In order to evaluate the prediction performance, we generate a test set of size \(Nt=100\) times \(p=5\) follow the same distribution as previous design matrix, and also with 10% of missing values. Given the real value of response according to the logistic regression model, we can evaluate the prediction results by a confusion matrix.

# Generate test set with missingness
set.seed(200)
Nt = 100
X.test <- matrix(rnorm(Nt*p), nrow=Nt)%*%chol(Sigma.star)+
          matrix(rep(mu.star,Nt), nrow=Nt, byrow = TRUE)

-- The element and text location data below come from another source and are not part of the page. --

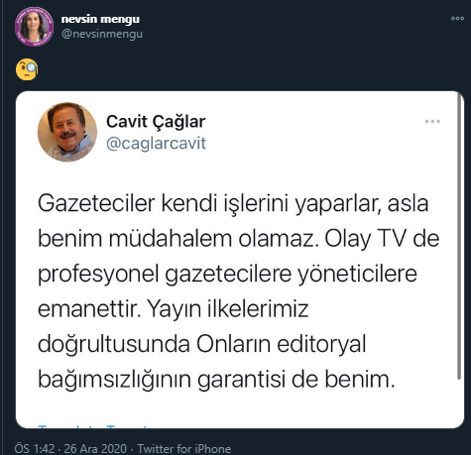
Task: Click the partially visible Translate Tweet link
Action: [92, 426]
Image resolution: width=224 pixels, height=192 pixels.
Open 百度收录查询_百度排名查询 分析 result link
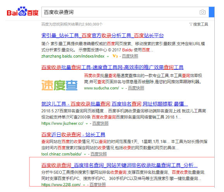[119, 165]
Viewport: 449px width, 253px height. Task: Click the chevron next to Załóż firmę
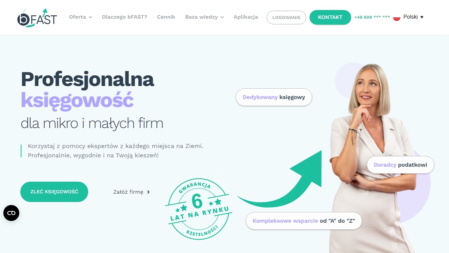tap(148, 192)
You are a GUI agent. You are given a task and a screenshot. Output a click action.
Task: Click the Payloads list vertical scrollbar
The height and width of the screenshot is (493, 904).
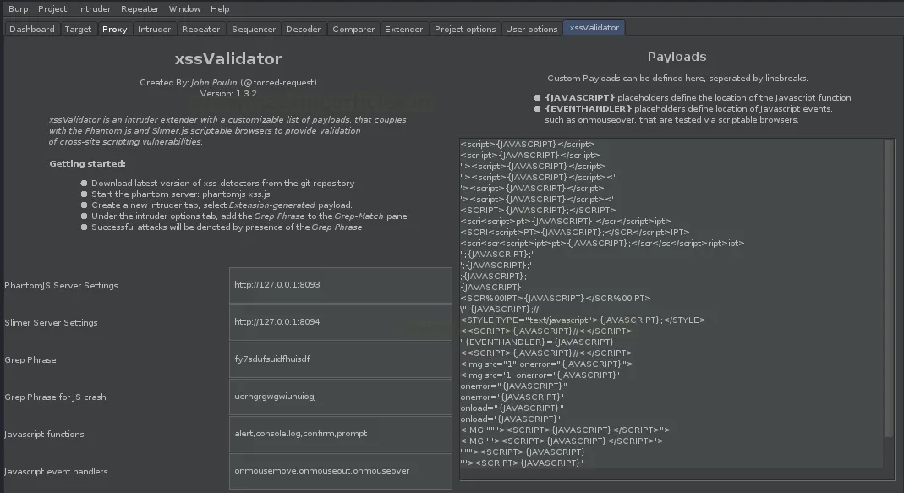pos(888,288)
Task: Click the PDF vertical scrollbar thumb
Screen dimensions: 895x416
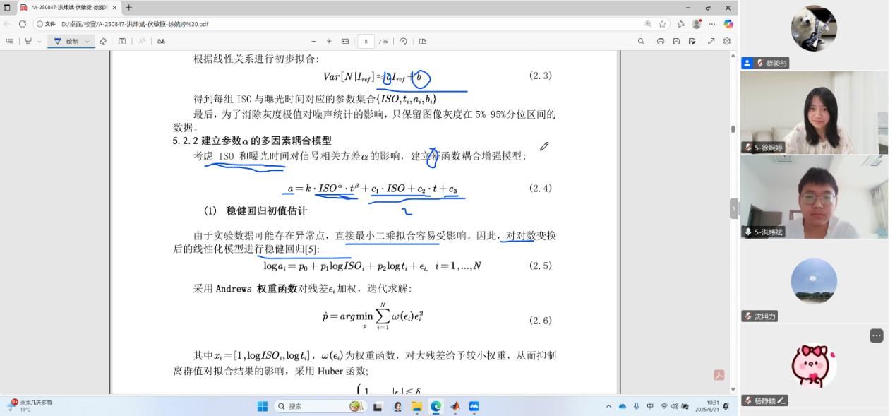Action: point(733,129)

# Real value for response of test set
p1 <- 1/(1+exp(-X.test%*%beta.star-beta0.star))
y.test <- as.numeric(runif(Nt)<p1)

# Generate missingness on test set
p.miss <- 0.10
X.test[runif(Nt*p)<p.miss] <- NA

# Prediction on test set
pr.saem <- pred_saem(X.test, list.saem.select$beta, 
                     list.saem.select$mu, list.saem.select$sig2)

# Confusion matrix
pred.saem = (pr.saem>0.5)*1
table(y.test,pred.saem )
##       pred.saem
## y.test  0  1
##      0 66  7
##      1  8 19

Reference

Logistic Regression with Missing Covariates – Parameter Estimation, Model Selection and Prediction (2018, Jiang W., Josse J., Lavielle M., Traumabase Group), arXiv:1805.04602.